IndiGo Becomes First Airline To Use indigenous GAGAN While Landing
India achieved a major landmark when the Airports Authority of India (AAI) successfully conducted a trial applied the latest technology developed by an indigenous satellite-based augmentation system (SBAS) called GAGAN (GPS Aided GEO Augmented Navigation) at the Kishangarh airport in Rajasthan. India is the first country in Asia Pacific Region to achieve this. The flight was conducted using an ATR-72 aircraft. The IndiGo aircraft flew an aircraft with an Instrument Approach Procedure (IAP) with LPV minima of 250ft, using GAGAN Service.

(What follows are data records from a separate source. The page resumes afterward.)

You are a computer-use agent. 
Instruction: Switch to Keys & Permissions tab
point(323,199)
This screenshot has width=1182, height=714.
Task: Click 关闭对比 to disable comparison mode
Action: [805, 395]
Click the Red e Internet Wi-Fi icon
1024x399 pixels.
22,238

GAGAN is an Indian Space-based Augmented Navigation System, jointly developed by AAI and ISRO. While GAGAN is primarily meant for aviation, it will provide benefits to several other segments such as intelligent transportation, maritime, highways, railways, security agencies, telecom, etc. The GAGAN is designed to provide the additional accuracy, availability, and integrity necessary to enable users to rely on GPS for all phases of flight, from en route through approach for all qualified airports within the GAGAN service volume. It will also provide the capability for increased accuracy in position reporting, allowing for more uniform and high-quality Air Traffic Management (ATM). Once fully rolled out, it will make several smaller airports such as those in the North-East capable of having compliant aircraft land in low-visibility scenarios. GAGAN is used to provide lateral and vertical guidance when an aircraft is approaching a runway for landing. Its precision is especially useful at small airports where the instrument landing system (ILS) has not been installed. It is first such system developed for India and neighbouring countries in equatorial region. It aids during natural disasters like floods and earthquakes by sending messages to affected people.

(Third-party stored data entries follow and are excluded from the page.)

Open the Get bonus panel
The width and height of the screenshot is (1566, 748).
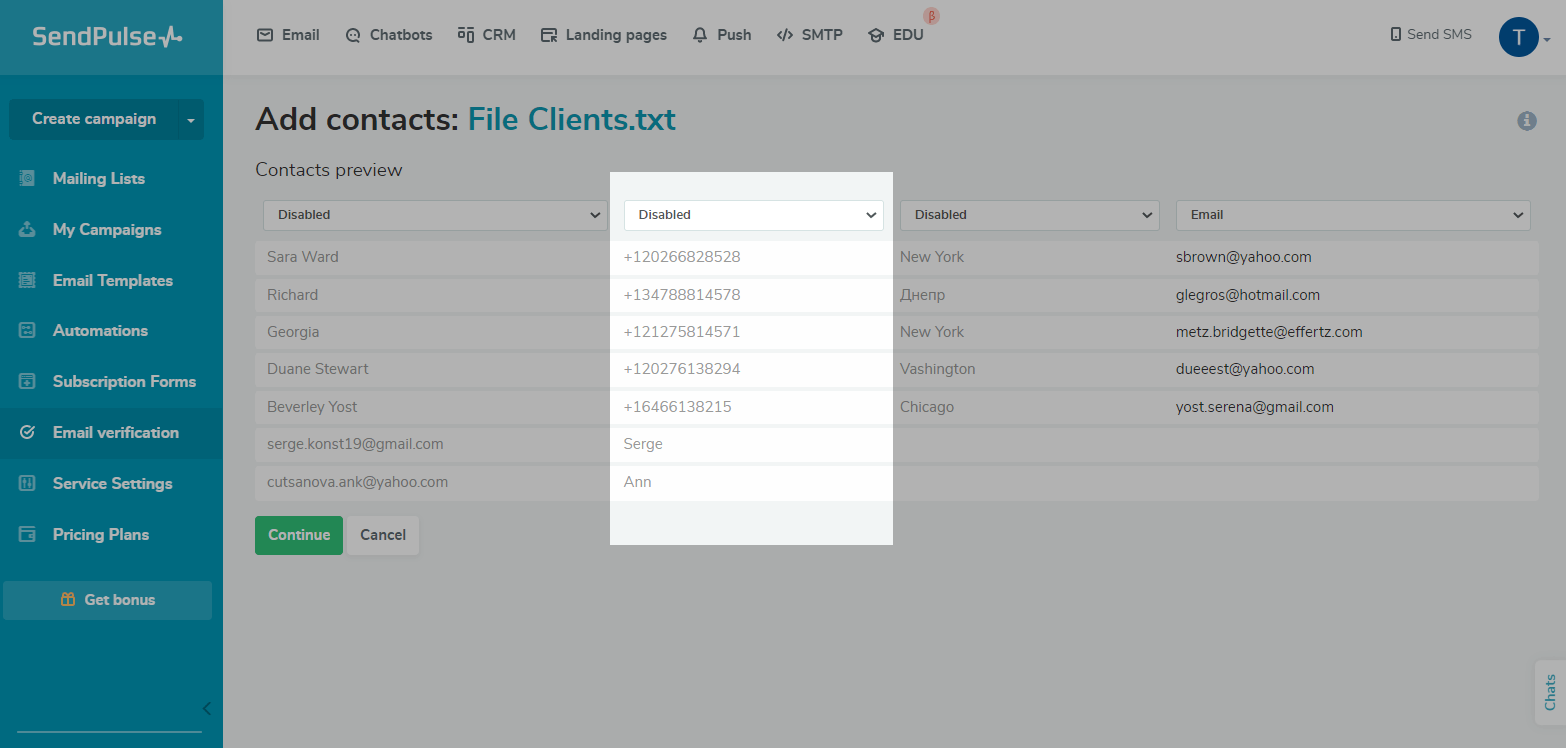[x=107, y=599]
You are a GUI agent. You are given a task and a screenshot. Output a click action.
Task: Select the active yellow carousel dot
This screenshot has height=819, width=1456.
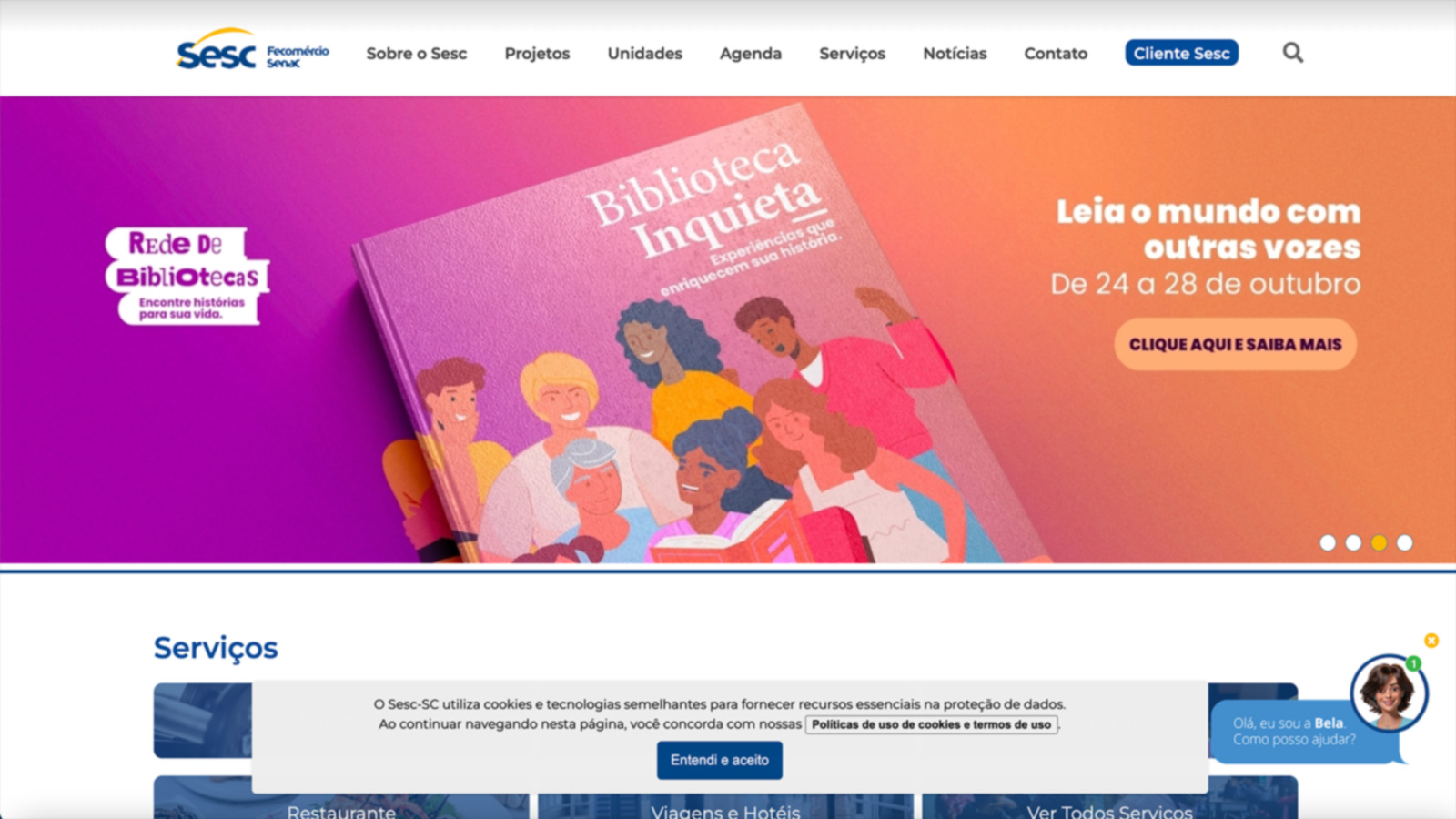tap(1380, 542)
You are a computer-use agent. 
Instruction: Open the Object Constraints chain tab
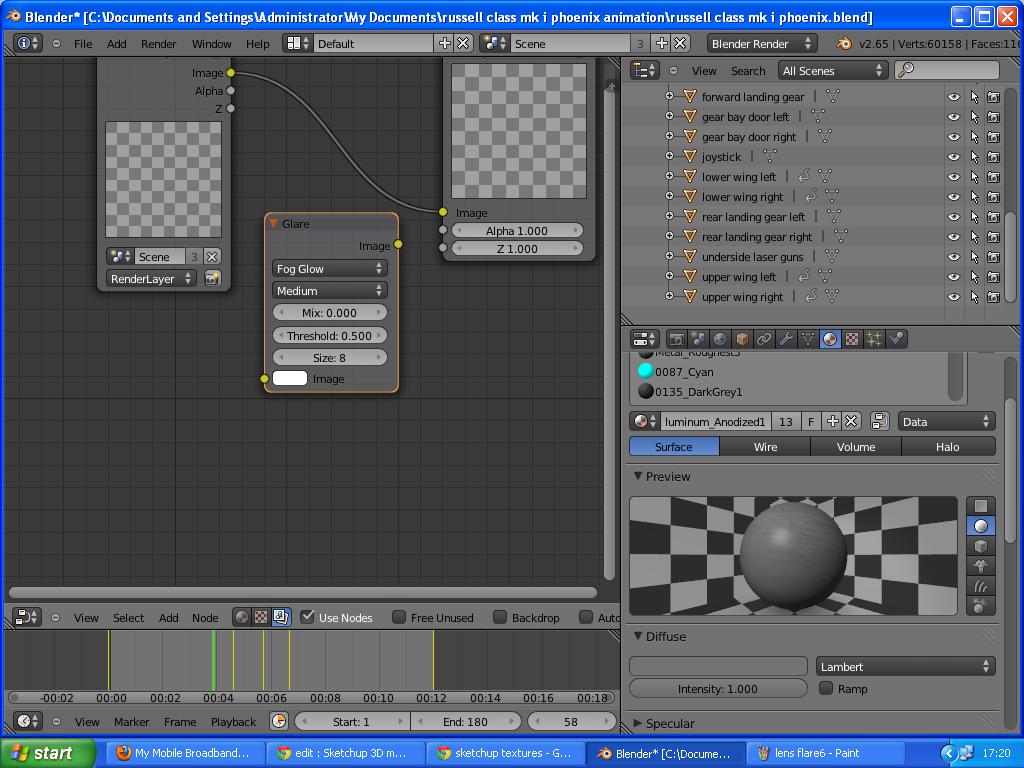[764, 339]
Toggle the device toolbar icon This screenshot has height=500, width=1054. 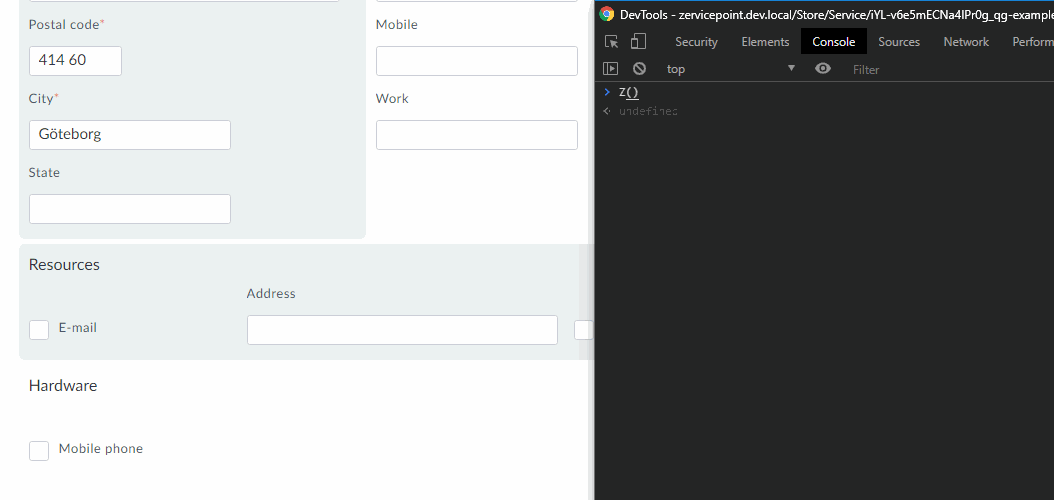coord(638,42)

The SBAS is a navigation system, which builds on the Global Navigation Satellite Systems (GLONASS), and adds to the accuracy and integrity of these navigation tools. For aircraft operators, both civilian and military, it means that pilots can land aircraft at smaller airports and airstrips using navigation guidance without expensive instrument-based landing systems being installed on the ground. While the SBAS developed by the US, Japan, Europe and India are already operational, there are several more under development. These include China’s BeiDou SBAS, South Korea’s Korea Augmentation Satellite System (KASS), Russia’s System for Differential Corrections and Monitoring (SDCM), and the Southern Positioning Augmentation Network (SPAN) of Australia and New Zealand.
GPS (Global Positioning System) signals are not always pin-point accurate and are susceptible to factors and disturbances such as ionospheric interference, the location of the moving vehicle, and even the functioning of the GPS satellite, signal availability, etc. Many advanced countries have their own localised solutions to such problems. Using a technology known as the Satellite-Based Augmentation System (SBAS), they correct the errors in GPS signals and feed the corrected signals to the moving vehicle (GPS user), thus enabling precise navigation.
It must be noted that India's Aviation Sector Regulator issued a mandate for all aircraft registered in India after July 1, 2021, to be fitted with GAGAN equipment. Gagan Satellite Based Augmentation System (SBAS) user equipment is interoperable with all international SBAS systems-WAAS (American), EGNOS (European) & MSAS (Japanese). Once fully adopted in India’s civil aviation sector, GAGAN is expected to modernise the airspace, reduce flight delays, save fuel, and improve flight safety, as pilots using Gagan need not take a circuitous, non-precise approach for landing. Instead, they can precisely land directly into Tier 2 and Tier 3 airports using the accurate data provided by Gagan.